Cameroonian refugees help bust COVID-19 myths in Nigeria

“The world became confused when the pandemic came, and we as refugees were also confused,” says Laban Chang Ndoh, one of over 72,000 Cameroonian refugees living in Nigeria after fleeing conflict between secessionist forces and the army since 2017.

“So many people had so many opinions about it.”

Laban is the President of the Great Step Initiative (GSI), a community-based organization that provides mental health services to refugees in five districts of Nigeria’s Cross River State.

In 2020, as COVID-19 spread, their network of 120 volunteers swung into action to fight the misinformation that followed in its wake.

“They had a lot of questions!” Laban remembers. At first, their efforts mostly entailed convincing people of the genuine threat posed by the virus and the need for preventive measures such as mask-wearing and handwashing.

Last year GSI was one of seven refugee-led organizations recognized for their role in responding to the pandemic in UNHCR’s 2020 NGO Innovation Awards.

“Some were spreading rumours that the vaccine was a death sentence.”

While the arrival of COVID-19 vaccines last year raised hopes of a way out of the pandemic, it also brought fresh waves of rumour and myth.

“We did not know much about [the vaccine] in the beginning”, explains Laban, who recounts some of the wild theories that began circulating in the absence of credible information.

“Some were spreading rumours that the vaccine was a death sentence,” he says. “Some say you die after 24 [or] 36 months, others had heard of microchips in the vaccine that would connect the person with Lucifer, dooming him or her to hell.”

Seeing the need to counter such myths, Laban and his fellow GSI volunteers received guidance and verified information on the vaccine from UNHCR, the UN Refugee Agency, to help them fight misinformation and answer the many questions people had.

When it comes to countering general skepticism around the vaccine, Laban has seen results by employing two basic arguments.

“The world would not rely on it if it was something that eliminated humanity in 36 months,” he says, as well as pointing to the simple fact that many have already received the vaccine without incident.

The volunteers have used other tactics to fight more specific myths – for example that vaccines are unnecessary because the virus is “a European thing that only occurs in a cold climate.”

They share statistics from the National Centre for Disease Control showing that people in Nigeria have not only become infected, but also died from COVID-19.

Their efforts have seen tangible results among Cameroonian refugees in Nigeria, despite the limited availability of doses that have kept vaccination rates low, in line with many other low- and middle-income refugee host countries.
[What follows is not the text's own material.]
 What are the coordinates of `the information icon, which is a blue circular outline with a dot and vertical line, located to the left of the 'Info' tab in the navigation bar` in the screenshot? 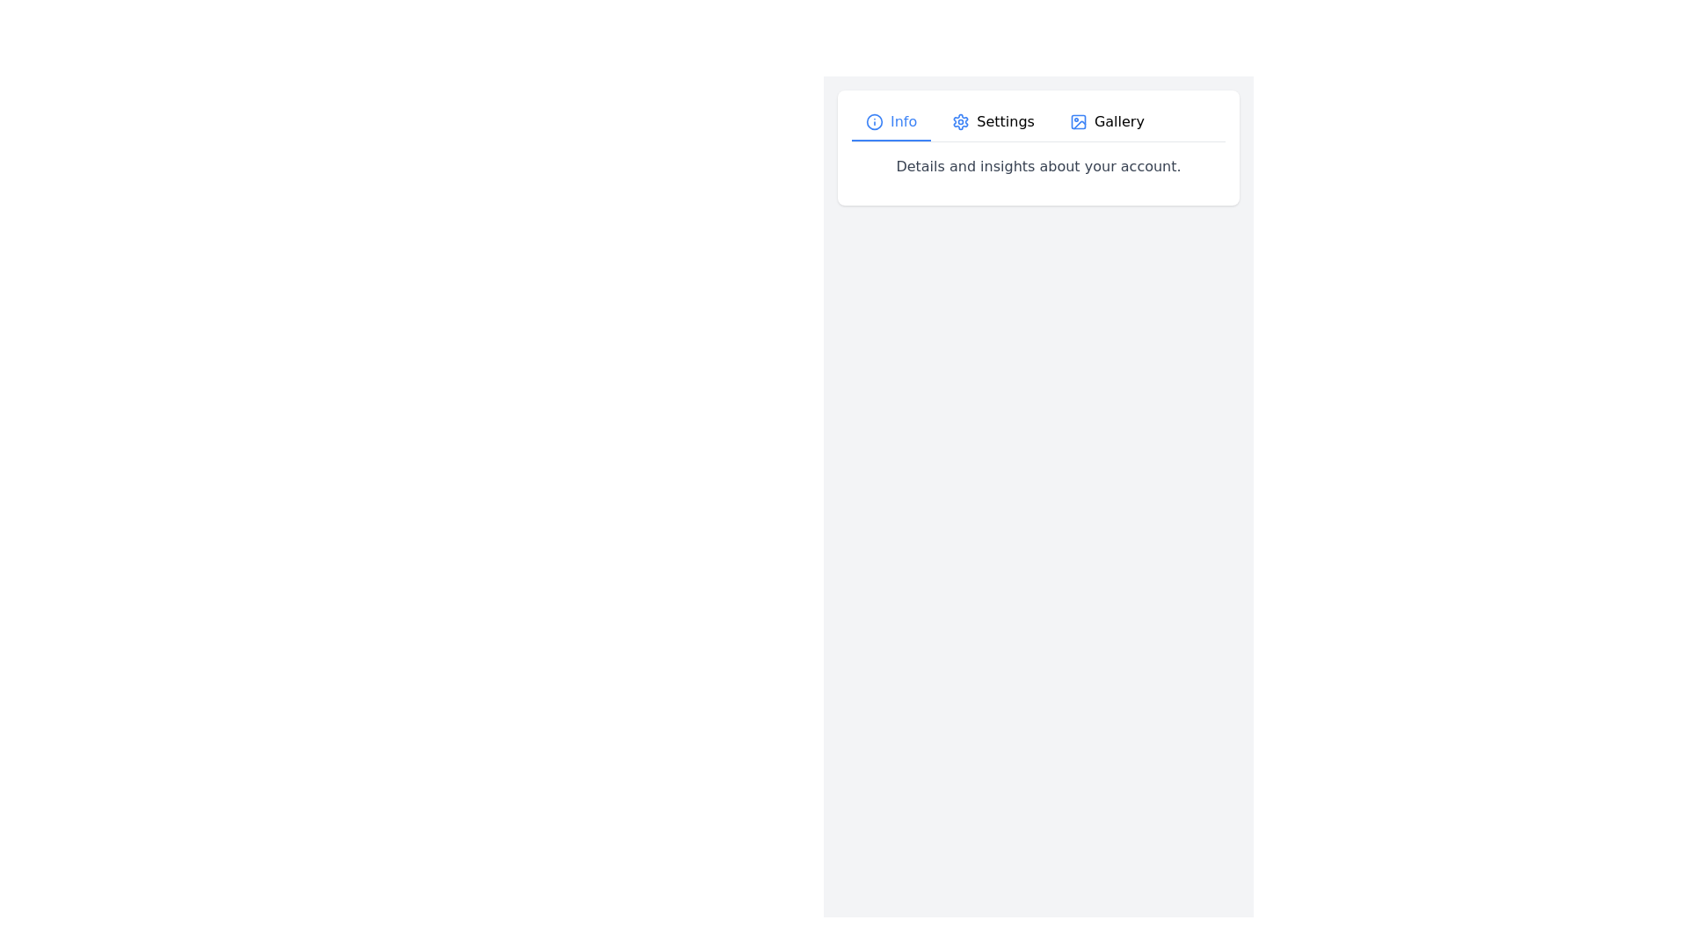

Over 1,800 refugees have received one shot in Benue, Cross River and Taraba States, in addition to around 700 who have received two doses.

Armed with his data and arguments, Laban goes from door to door in the Adagom refugee settlements striking up conversations and making his case. Despite their efforts, however, there is still much work to be done.

At the market in the settlement, he meets Effemi Blessing who runs a small grocery store that she established with her family with financial support from UNHCR through its partner CUSO

. “I am strong,” she tells Laban, “and I have never been vaccinated, so I am a bit afraid [to take it].

” Laban takes the time to listen to her concerns and carefully explain the safety of the vaccine in the hope of changing one more mind.

“Everybody around me was afraid.”

Perhaps the most effective tool at their disposal, however, is the fact that the GSI volunteers are drawn from the communities they serve – both Cameroonian refugees and local Nigerians – meaning they are familiar and trusted figures who understand their audience.

One such volunteer is 65-year-old Asu Ben Abang, a Cameroonian father of seven who represents GSI in Community 33, a section of Adagom settlement.

He uses himself as a living example of the vaccine’s safety and effectiveness, which has helped to convince his own extended family members and others in the community.

“Everybody around me was afraid. Only me, I took the vaccine,” he says, proudly showing his green vaccination card. “Now that they saw that I did not die, my relatives will take the shot.”